Il y a toutefois une clause (9.10) au contrat qui prévoit une
procédure de réclamation en cas d’imprévu. En vertu de cette clause, lorsqu’un
imprévu se produit, l’entrepreneur doit envoyer un avis au Ministère dans les
15 jours de sa survenance. Par la suite, si l’Entrepreneur et le Ministère ne
s’entendent pas, l’entrepreneur doit présenter une réclamation dans les 120
jours suivant l’estimation finale des travaux. En somme, même si l’Entrepreneur
prend un certain risque, une procédure de compensation existe.
L’Entrepreneur
avait sous-traité la partie concernant le réaménagement et l’installation d’un
système d’éclairage à Paul Savard Entrepreneur Électricien Inc.
(« Électricien »). Or, en cours de mandat, l’Électricien fait face à
des imprévus. L’Électricien demande une compensation financière à l’Entrepreneur
et envoie un avis au Ministère. Quant à
l’Entrepreneur, il n’envoie pas lui-même un avis au Ministère concernant les
imprévus auxquels l’électricien fait face.
L’Électricien
n’ayant été pas payé pour certains des imprévus, ce dernier poursuit
l’Entrepreneur. Incidemment, l’Entrepreneur appelle en garantie le Ministère,
malgré le fait qu’il n’ait pas envoyé d’avis au Ministère.
Le
juge de première instance accueille la majorité des demandes de compensation de
l’Électricien. Concomitamment, il rejette le recours en garantie de
l’Entrepreneur à l’encontre du Ministère, parce que l’entrepreneur n’aurait pas
respecté la clause 9.10.
En
appel, l’Entrepreneur s’attaque à la clause 9.10 qui a été décrite
précédemment. L’Entrepreneur affirme que la clause 9.10 crée un délai de
prescription conventionnel, ce qui contreviendrait à l’article 2884
C.c.Q. : « On ne peut pas convenir
d'un délai de prescription autre que celui prévu par la loi. ».

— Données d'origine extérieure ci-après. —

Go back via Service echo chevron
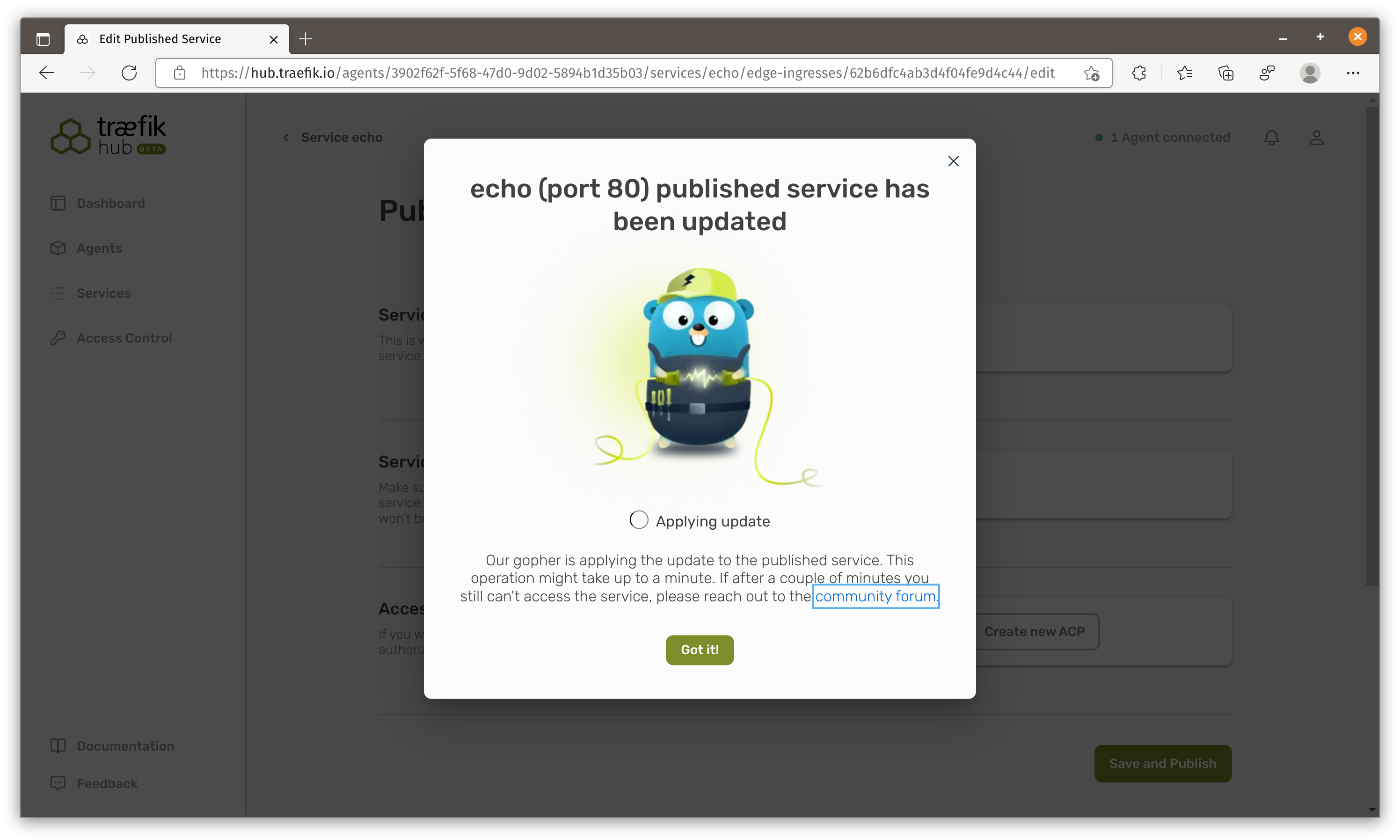 pyautogui.click(x=286, y=138)
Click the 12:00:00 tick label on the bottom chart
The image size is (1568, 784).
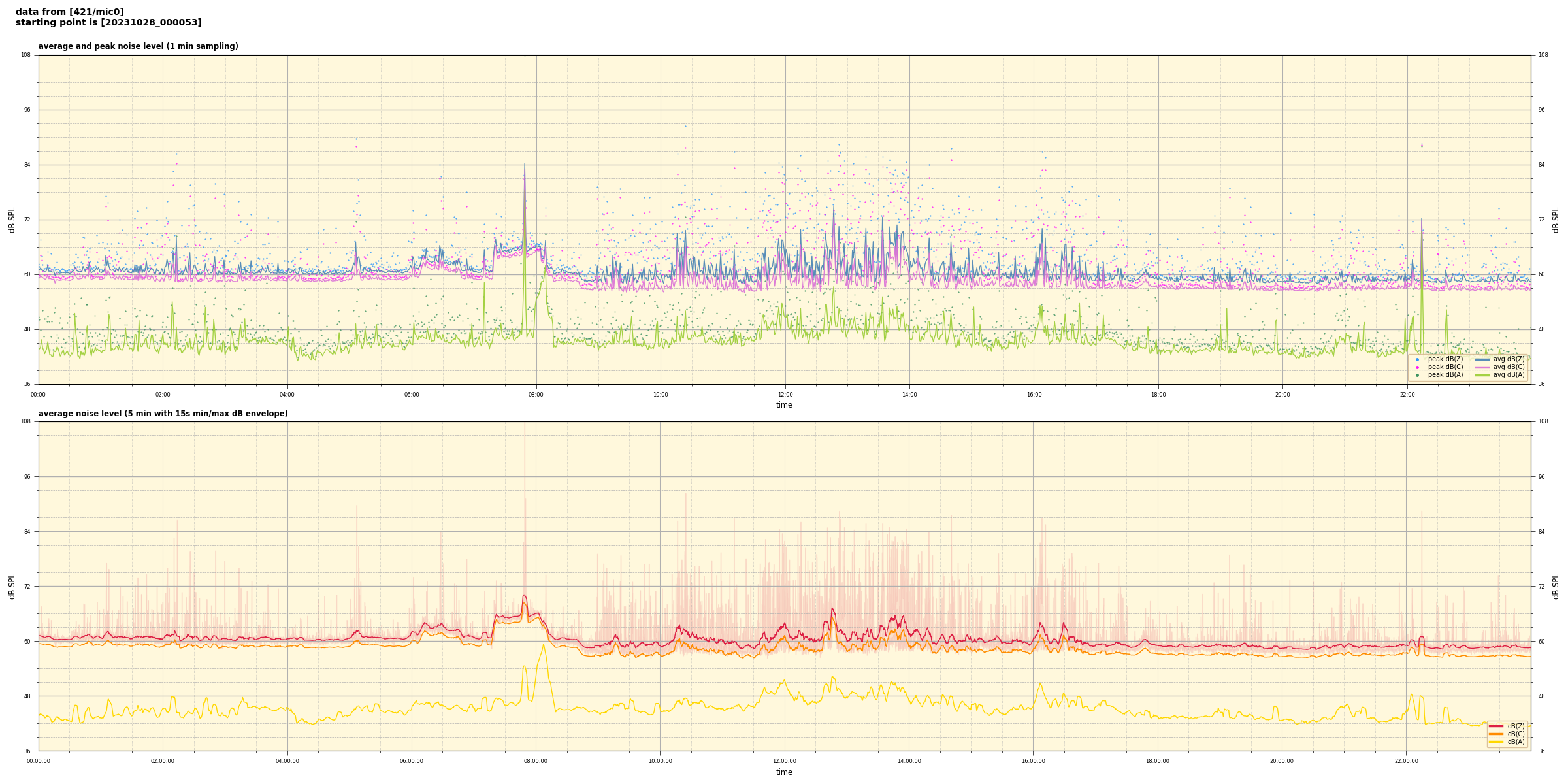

L’Entrepreneur a-t-il raison? En termes différents, est-ce que le délai prévu
conventionnellement est un délai de prescription? C’est la question à laquelle
doit répondre la Cour d’appel.
L’analyse
La Cour d’appel a
déterminé que le délai prévu à la clause 9.10 du contrat ne contrevient pas à
l’article 2884 C.c.Q. Puisque le contrat entre le Ministère et l’Entrepreneur
est à forfait, la clause 9.10 permet de créer un droit, plutôt que d’éteindre
un droit existant. Par conséquent, un délai dans une clause de révision de prix
dans un contrat à forfait ne contrevient pas à l’article 2884 C.c.Q.. Voici le
raisonnement de la Cour d’appel :
« [45] La clause
9.10 du Cahier des charges contrevient-elle à l'article 2884 C.c.Q.?
[46] Selon les
appelantes, la clause 9.10 crée un délai de prescription conventionnel,
puisqu'elle a pour effet de leur faire perdre leurs droits à l'expiration d'un
délai de 15 jours à compter du début des difficultés, ou de 120 jours suivant
la date de réception de l'estimation finale des travaux. Elle contreviendrait
ainsi à l'article 2884 C.c.Q. et le juge aurait commis une erreur de
droit en l'appliquant de façon à rejeter leur recours en garantie contre le Propriétaire. […]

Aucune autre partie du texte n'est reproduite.